Условие задачи A: Перепишите дословно все строки из «Сохранённых записей», не включая в ответ изображения.

Приведённый отрывок:
· · · · ·

Молодой поэт ещё не ведает силы своего обаяния и магического воздействия на женщин, но знает, что слаб физически и болен. В июне вместе с константиновским приятелем он переплывал запруженную разлившуюся Оку. Одолел, но долго отхаркивался кровью. Весь январь 1914 года проболел, о чём писал Г. Панфилову: «Последнее время я свалился с ног. У меня сильно кровь шла носом. Ничто не помогало остановить. Не ходил долго на службу».
Здоровье здоровьем, а письмо Марии – факт отступления от прежних уверений в вечной любви, оправдание себя (Есенин и в дальнейшем любил это делать). А что Изряднова? В марте она была уже беременна, а 21 декабря родила сына Юрия.
Кстати о работе. В мае Сергей ушёл из типографии Сыти-на. Жили молодые на зарплату Анны и скромные гонорары её суженого (платили 15 копеек за строчку, то есть не разбогатеешь). Тем не менее Сергей съездил в Крым и в Константиново. На другую работу устроился только в сентябре – корректором в типографию торгового дома «Чернышёв Д. и Кобельков Н.». Она находилась в Банковском переулке, 10 (район Мясницкой). Но там не задержался, с рождением сына уволился. Изряднова вспоминала:
– Есенину пришлось много канителиться со мной (жили мы только вдвоём). Нужно было меня отправить в больницу, заботиться о квартире. Когда я вернулась домой, у него был образцовый порядок: везде вымыто, печи истоплены, и даже обед готов и куплено пирожное, ждал. На ребёнка смотрел с любопытством, всё твердил: «Вот я и отец». Потом скоро привык, полюбил его, качал, убаюкивая, пел над ним песни.

· · · · ·

Сохранённые записи

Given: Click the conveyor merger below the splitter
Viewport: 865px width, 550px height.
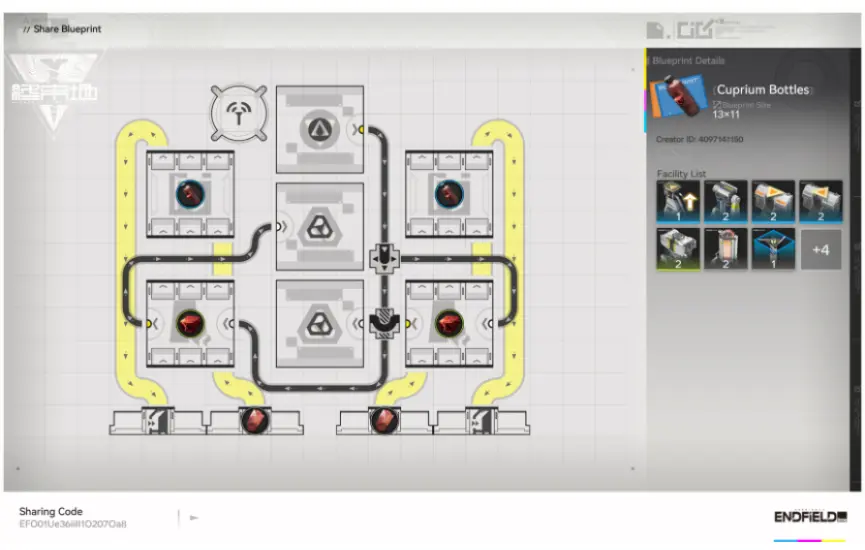Looking at the screenshot, I should click(x=385, y=323).
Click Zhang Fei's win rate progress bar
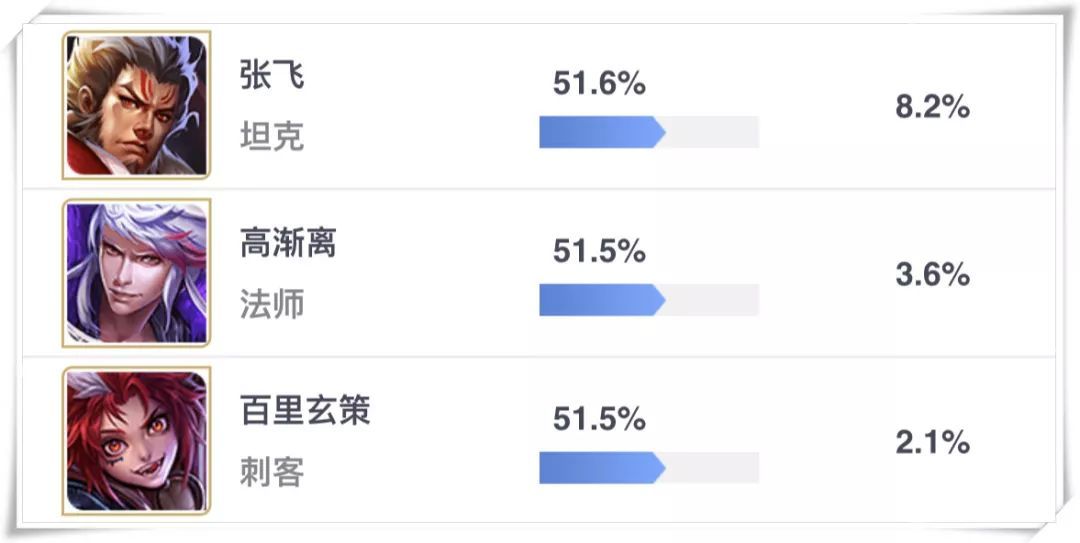 click(649, 132)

· · · · ·

Условие задачи B:
Ответьте кратко на вопросы по приведённому отрывку о Есенине.
(i) Какого числа Изряднова родила сына Юрия?
(ii) Сколько копеек платили за строчку?
(iii) В каком переулке находилась типография торгового дома «Чернышёв Д. и Кобельков Н.»?

Результат A:
Given: Click the conveyor merger below the splitter
Viewport: 865px width, 550px height.
Looking at the screenshot, I should click(x=385, y=323).
Click Zhang Fei's win rate progress bar
 click(649, 132)

Результат B:
(i) 21 декабря.
(ii) 15 копеек.
(iii) В Банковском переулке, 10.